OPERAZIONI RICHIESTE
1 > Trascriva senza alcuna modifica il passo dell'estratto sull'Etna che va da "Posta la questione" a "vie per raggiungerlo.".
2 > Riformuli come elenco puntato il paragrafo dell'estratto sull'Etna che inizia con "Dalla costa nord", conservandone i fatti principali.

ESTRATTO DELLA FONTE

------------------------------------------------------------------------

Posta la questione nella giusta prospettiva numerica, diciamo anche che le fredde cifre non esprimono tutto. Perché la presenza di questo immenso cono si percepisce, si sente addosso. L’Etna è lì, lo senti anche se gli volti le spalle. Incombe. E offre alla vista immagini che restano scolpite nella memoria. Una delle mie preferite si gode in primavera, procedendo verso est sulla SS120, quando una delle tante curve svela il cono innevato, divenuto fondale di teatro su cui recita la sua parte di paese-presepe l’abitato di Gangi. Ma le viste del vulcano sono infinite, così come lo sono le vie per raggiungerlo.
Ne indico alcune fra le più suggestive per gli occhi e divertenti per la guida.
Dalla costa nord, a Sant’Agata di Militello, ci si può arrampicare sui Nebrodi percorrendo la SS289. Tracciato stupendo in mezzo ai boschi, con una pavimentazione che ha beneficiato del miracolo di San Giro d’Italia, protettore degli asfaltatori, che fece qui la sua apparizione nel 2017. Neanche il tempo di voltare le spalle al mare, godendo di una decina di km di divertimento, che ci si trova a quasi 700 metri di altitudine, circondati da gente amichevole ma che…parla una lingua incomprensibile. Siamo a San Fratello, anzi a San Frareau se adottiamo il dialetto locale. Un idioma gallo-italico che si è conservato nell’area fin dai tempi della sua colonizzazione da parte di popolazioni dell’Italia settentrionale, fra l’XI ed il XIII secolo. Intorno al paese, lasciando vagare lo sguardo, è facile scorgere qualche esemplare del cavallo autoctono – il sanfratellano appunto – che lì vive allo stato brado.

------------------------------------------------------------------------

DATI MOSTRATI
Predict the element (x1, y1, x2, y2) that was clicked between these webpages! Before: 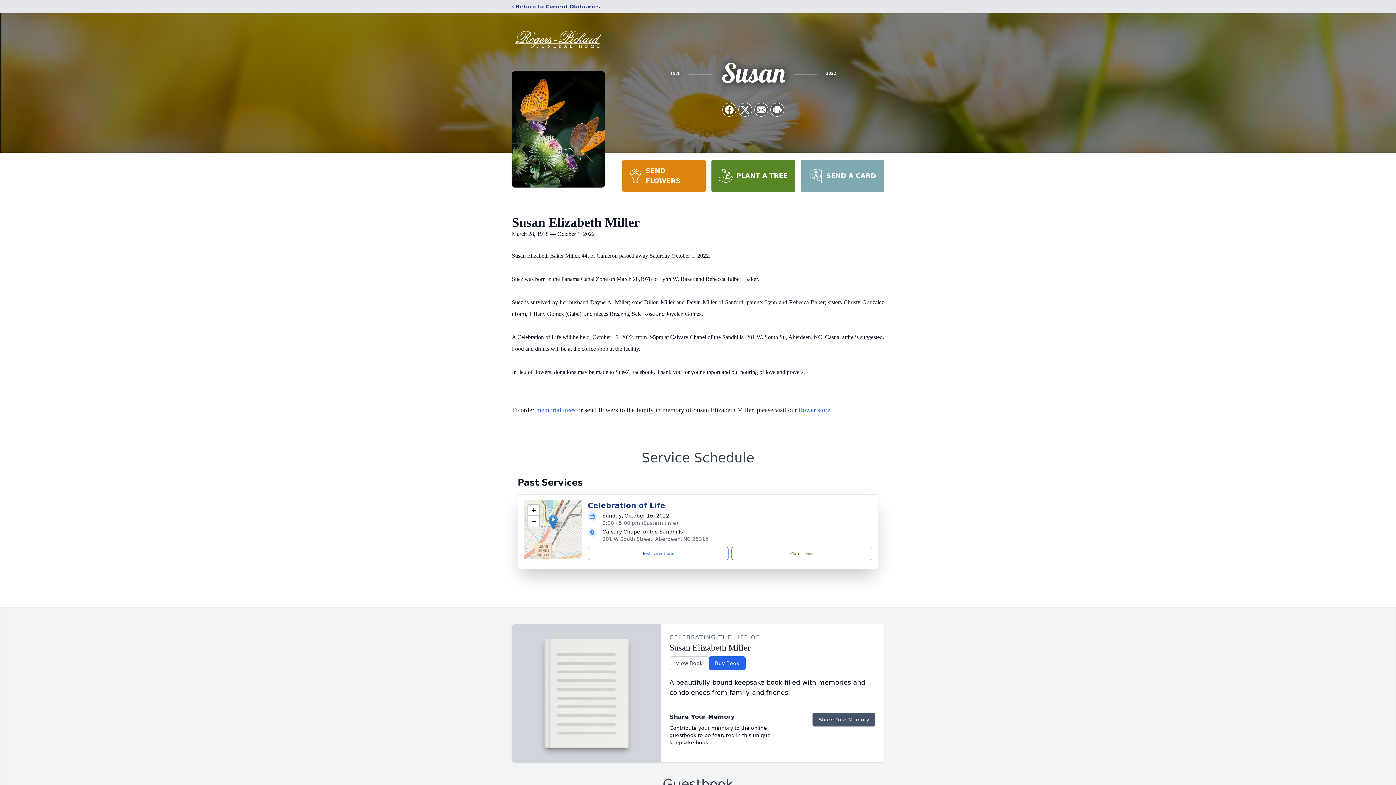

------------------------------------------------------------------------

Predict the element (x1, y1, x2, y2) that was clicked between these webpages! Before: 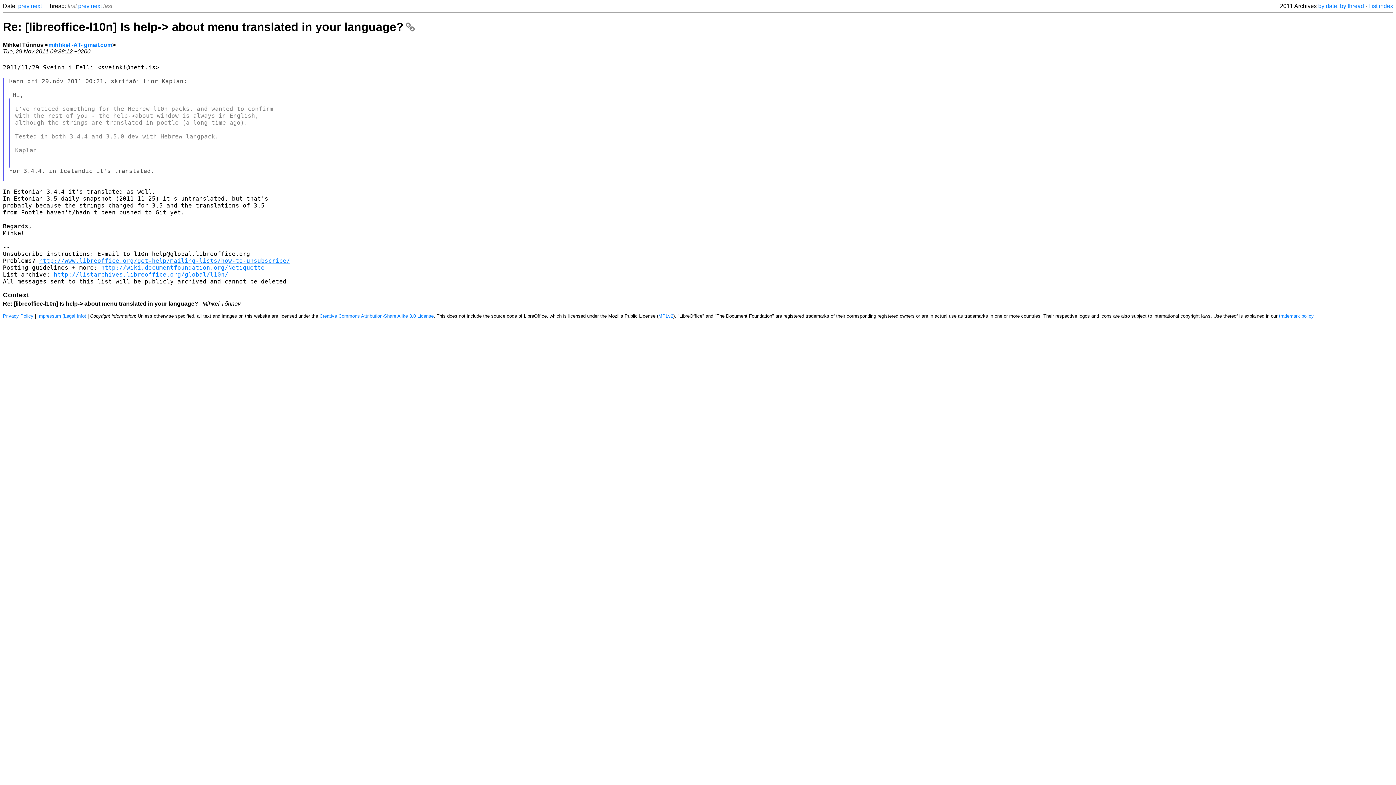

------------------------------------------------------------------------

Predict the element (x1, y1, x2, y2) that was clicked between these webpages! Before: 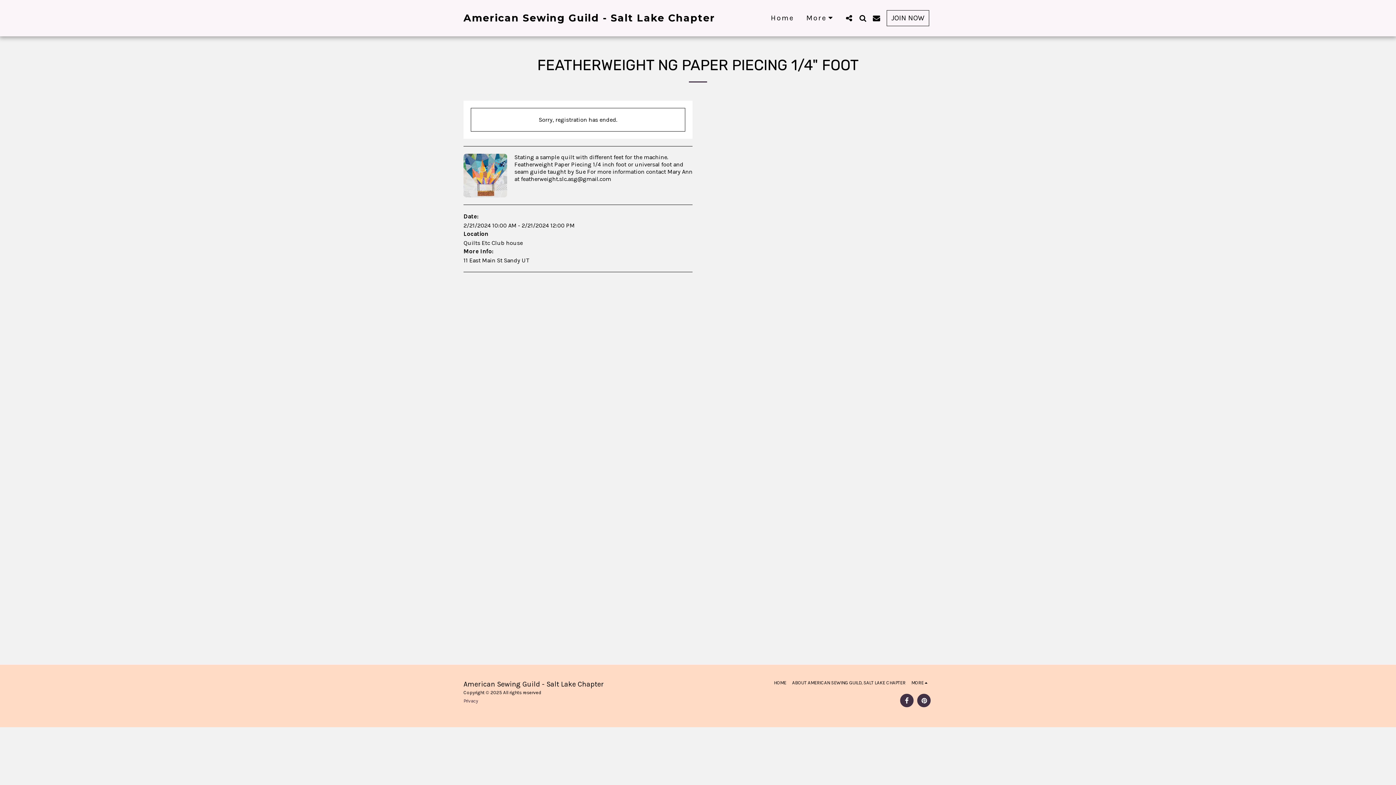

------------------------------------------------------------------------

RISULTATI IN ORDINE
1 >
Posta la questione nella giusta prospettiva numerica, diciamo anche che le fredde cifre non esprimono tutto. Perché la presenza di questo immenso cono si percepisce, si sente addosso. L’Etna è lì, lo senti anche se gli volti le spalle. Incombe. E offre alla vista immagini che restano scolpite nella memoria. Una delle mie preferite si gode in primavera, procedendo verso est sulla SS120, quando una delle tante curve svela il cono innevato, divenuto fondale di teatro su cui recita la sua parte di paese-presepe l’abitato di Gangi. Ma le viste del vulcano sono infinite, così come lo sono le vie per raggiungerlo.

2 >
- Da Sant'Agata di Militello, sulla costa nord, la SS289 sale sui Nebrodi attraverso i boschi.
- La pavimentazione stradale ha beneficiato del passaggio del Giro d'Italia nel 2017.
- Dopo una decina di km si giunge a quasi 700 metri di altitudine, a San Fratello (San Frareau nel dialetto locale).
- Vi si parla un idioma gallo-italico, conservato fin dalla colonizzazione dell'area da parte di popolazioni dell'Italia settentrionale, tra l'XI e il XIII secolo.
- Nei dintorni del paese vive allo stato brado il cavallo autoctono sanfratellano.